Ligar Lula ao mensalão é 'indignidade', diz ministro

Gilberto Carvalho classificou tentativa de empresário como desespero e oportunismo

Hugo Bachega, Reuters

12 Dezembro 2012 | 12h34

BRASÍLIA - A tentativa do empresário Marcos Valério de envolver o ex-presidente Luiz Inácio Lula da Silva no mensalão é uma "indignidade", disse nesta quarta-feira, 12, o ministro da Secretaria-Geral da Presidência, Gilberto Carvalho, que considerou o gesto como "desespero" para diminuição da pena.

Valério, apontado como operador do mensalão e condenado a 40 anos de prisão pelo Supremo Tribunal Federal (STF) por envolvimento no esquema, disse que Lula autorizou os empréstimos bancários ao PT que seriam utilizados na compra de apoio parlamentar, segundo reportagem publicada pelo jornal O Estado de S.Paulo na última terça.

As declarações foram dadas por Valério em depoimento à Procuradoria-Geral da República (PGR) em setembro, ao qual o Estado teve acesso.

"Querer tentar atingir o presidente Lula através de uma campanha baseada em um gesto de desespero oportunista desse cidadão (Valério) é, a meu juízo, uma indignidade", disse o ministro.

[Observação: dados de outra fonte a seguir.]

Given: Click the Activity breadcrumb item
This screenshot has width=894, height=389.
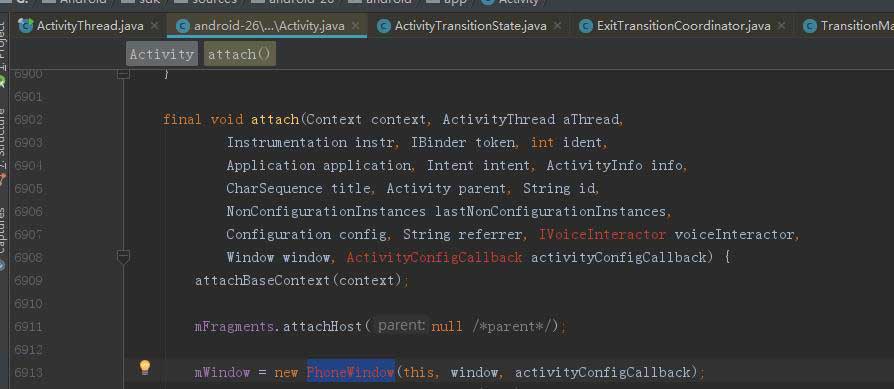Looking at the screenshot, I should [x=162, y=54].

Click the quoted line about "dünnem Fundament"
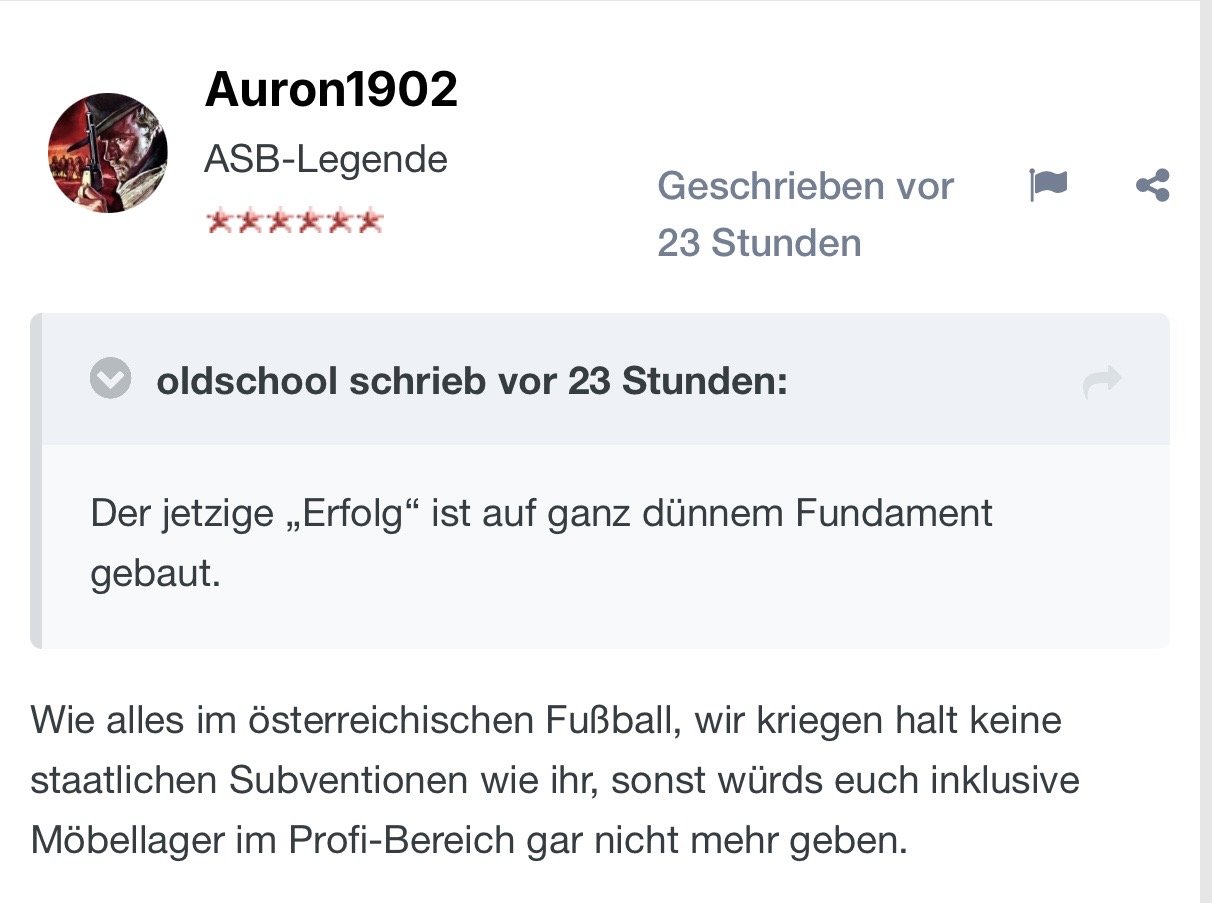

"O que esse senhor tem revelado, particularmente naquilo que diz respeito ao presidente Lula, é de uma falácia, é de uma falsidade impressionante. E me impressiona a credibilidade que se dá a esse cidadão nessa hora", disse.

No depoimento, Valério diz que Lula deu "ok" aos empréstimos numa reunião no Palácio do Planalto junto com o então ministro-chefe da Casa Civil, José Dirceu, e o tesoureiro do PT à época, Delúbio Soares. O empresário disse também que Lula teria tido gastos pessoais pagos com esses recursos.

Carvalho, que também foi ministro no governo Lula, disse que "nada" que Valério falar pode atingir o ex-presidente e negou qualquer preocupação com eventuais declarações do empresário. "Ele (Lula) está sem nenhum medo, apenas profundamente indignado com a atitude desse senhor", afirmou o ministro. Lula disse na última terça que as declarações de Valério são "mentiras".

O mensalão foi um esquema de desvio de recursos públicos para a compra de apoio parlamentar na base aliada do governo, segundo o STF. O esquema veio à tona em 2005 e foi a pior crise política do ex-presidente Lula.

"Nós não estamos preocupados, porque o presidente Lula não tem nenhuma participação, sequer conhecimento, da maioria desses fatos que são agora arrolados", disse.

Dirceu, então homem forte do governo, foi apontado pela maioria do STF como mentor e "chefe da quadrilha" do mensalão, e condenado a 10 anos e 10 meses de prisão. Ele deverá cumprir parte da pena em regime fechado. Delúbio também foi condenado, a 8 anos e 11 meses.